First parameter: rule
Second argument: string
The third parameter: the maximum split string, the default is 0, which means that each match is split
Instance: splitting all strings

>>> test= "Hi, nice to meet where do you are your from?"

>>> Re.split (r "\s+", test)

[' Hi, ', ' nice ', ' to ', ' meet ', ' you ', ' where ', ' are ', ' and ' ', ' from? ']

>>> Re.split (r "\s+", test,3) #分割前三个

[' Hi, ', ' nice ', ' to ', ' meet where do you are your from? ']

>>>


4.6, Re.compile
Re.compile can compile regular expressions into a regular object
>>> Help (Re.compile)
Compile (pattern, flags=0)
First parameter: rule
Second parameter: Flag bit
Instance:

>>> test= "Hi, nice to meet where do you are your from?"

>>> k=re.compile (R ' \w*o\w* ') #匹配带o的字符串

>>> dir (k)

[' __copy__ ', ' __deepcopy__ ', ' FindAll ', ' Finditer ', ' match ', ' scanner ', ' Search ', ' split ', ' Sub ', ' subn ']

>>> print k.findall (test) #显示所有包涵o的字符串 c4/>[' to ', ' you ', ' your ', ' from '

>>> print k.sub (lambda m: ' [' + m.group (0) + '] ', test) # Enclose the word in the string containing o in [] C6/>hi, nice [to] meet [your] where are [you] [from]?


>>>
The script of downloading files with Urllib2, RE, OS module

#!/usr/bin/env python
import urllib2
import re
import os
url= ' http://image.baidu.com/channel/ Wallpaper '
read=urllib2.urlopen (URL).
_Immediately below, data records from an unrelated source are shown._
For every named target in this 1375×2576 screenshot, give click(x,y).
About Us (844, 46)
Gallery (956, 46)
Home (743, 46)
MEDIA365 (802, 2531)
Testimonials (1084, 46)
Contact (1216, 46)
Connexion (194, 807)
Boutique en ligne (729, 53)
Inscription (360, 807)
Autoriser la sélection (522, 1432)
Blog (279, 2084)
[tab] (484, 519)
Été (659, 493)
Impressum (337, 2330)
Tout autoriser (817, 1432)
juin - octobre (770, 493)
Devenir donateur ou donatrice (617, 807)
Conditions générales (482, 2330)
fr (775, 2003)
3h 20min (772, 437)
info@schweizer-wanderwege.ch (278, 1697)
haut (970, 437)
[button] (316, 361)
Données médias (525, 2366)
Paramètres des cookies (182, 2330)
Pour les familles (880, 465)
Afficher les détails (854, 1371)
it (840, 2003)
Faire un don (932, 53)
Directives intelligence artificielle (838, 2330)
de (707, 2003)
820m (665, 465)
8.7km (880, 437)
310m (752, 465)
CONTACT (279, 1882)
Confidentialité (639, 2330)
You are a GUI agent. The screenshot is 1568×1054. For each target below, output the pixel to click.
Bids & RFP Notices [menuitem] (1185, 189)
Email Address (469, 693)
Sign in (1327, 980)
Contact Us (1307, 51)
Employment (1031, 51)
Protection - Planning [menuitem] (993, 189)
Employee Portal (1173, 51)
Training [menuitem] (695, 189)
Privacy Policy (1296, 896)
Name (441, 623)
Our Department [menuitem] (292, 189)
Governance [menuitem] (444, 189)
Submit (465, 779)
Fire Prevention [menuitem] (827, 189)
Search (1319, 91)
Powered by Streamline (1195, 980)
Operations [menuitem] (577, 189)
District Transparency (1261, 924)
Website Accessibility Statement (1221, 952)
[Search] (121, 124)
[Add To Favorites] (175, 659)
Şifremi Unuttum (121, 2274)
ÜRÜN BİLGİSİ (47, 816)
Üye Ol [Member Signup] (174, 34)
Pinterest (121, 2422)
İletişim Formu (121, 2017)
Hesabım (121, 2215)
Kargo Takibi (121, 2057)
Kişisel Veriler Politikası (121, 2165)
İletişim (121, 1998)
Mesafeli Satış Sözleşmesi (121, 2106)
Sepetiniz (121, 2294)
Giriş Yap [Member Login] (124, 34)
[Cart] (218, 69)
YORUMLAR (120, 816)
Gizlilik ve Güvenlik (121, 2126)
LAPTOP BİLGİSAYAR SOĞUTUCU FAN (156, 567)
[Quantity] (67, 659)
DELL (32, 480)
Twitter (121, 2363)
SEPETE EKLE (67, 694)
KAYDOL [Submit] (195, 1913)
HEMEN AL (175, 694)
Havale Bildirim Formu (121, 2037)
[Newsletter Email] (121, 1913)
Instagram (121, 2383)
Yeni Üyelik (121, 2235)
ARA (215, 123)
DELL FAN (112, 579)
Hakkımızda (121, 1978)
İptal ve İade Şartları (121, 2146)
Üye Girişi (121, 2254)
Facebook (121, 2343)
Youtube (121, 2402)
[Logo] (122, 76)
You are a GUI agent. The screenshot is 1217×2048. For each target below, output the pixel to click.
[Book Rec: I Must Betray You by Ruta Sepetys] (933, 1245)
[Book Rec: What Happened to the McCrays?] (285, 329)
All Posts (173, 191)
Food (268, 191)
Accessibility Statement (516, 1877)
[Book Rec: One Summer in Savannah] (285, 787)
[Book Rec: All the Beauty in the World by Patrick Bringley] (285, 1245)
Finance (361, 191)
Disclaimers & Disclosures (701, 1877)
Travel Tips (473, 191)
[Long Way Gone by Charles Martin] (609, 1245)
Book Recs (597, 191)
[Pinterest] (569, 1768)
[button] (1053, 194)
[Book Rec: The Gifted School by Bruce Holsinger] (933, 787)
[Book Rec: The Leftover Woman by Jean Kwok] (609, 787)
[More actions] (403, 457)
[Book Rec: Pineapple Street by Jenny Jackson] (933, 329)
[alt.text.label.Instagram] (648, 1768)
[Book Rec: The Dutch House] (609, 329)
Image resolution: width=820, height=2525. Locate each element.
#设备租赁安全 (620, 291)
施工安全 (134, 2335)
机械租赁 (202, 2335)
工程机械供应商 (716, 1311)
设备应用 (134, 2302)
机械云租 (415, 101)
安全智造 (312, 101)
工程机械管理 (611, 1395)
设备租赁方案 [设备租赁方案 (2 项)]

Read ()
pat = Re.compile (R ' src= ' http://.+?). JS ">")
urls=re.findall (pat,read) for
i in URLs:
url= i.replace (' src= "', '). Replace (' > ', ')
Try:
iread=urllib2.urlopen (URL). Read ()
name=os.path.basename (URL)
with open (name, ' WB ') as Jsnam E:
jsname.write (Iread)
except:


Print URL, "URL error"

Contact Us

The content source of this page is from Internet, which doesn't represent Alibaba Cloud's opinion; products and services mentioned on that page don't have any relationship with Alibaba Cloud. If the content of the page makes you feel confusing, please write us an email, we will handle the problem within 5 days after receiving your email.

If you find any instances of plagiarism from the community, please send an email to: info-contact@alibabacloud.com and provide relevant evidence. A staff member will contact you within 5 working days.

A Free Trial That Lets You Build Big!

Start building with 50+ products and up to 12 months usage for Elastic Compute Service

  • Sales Support

    1 on 1 presale consultation

  • After-Sales Support

    24/7 Technical Support 6 Free Tickets per Quarter Faster Response

  • Alibaba Cloud offers highly flexible support services tailored to meet your exact needs.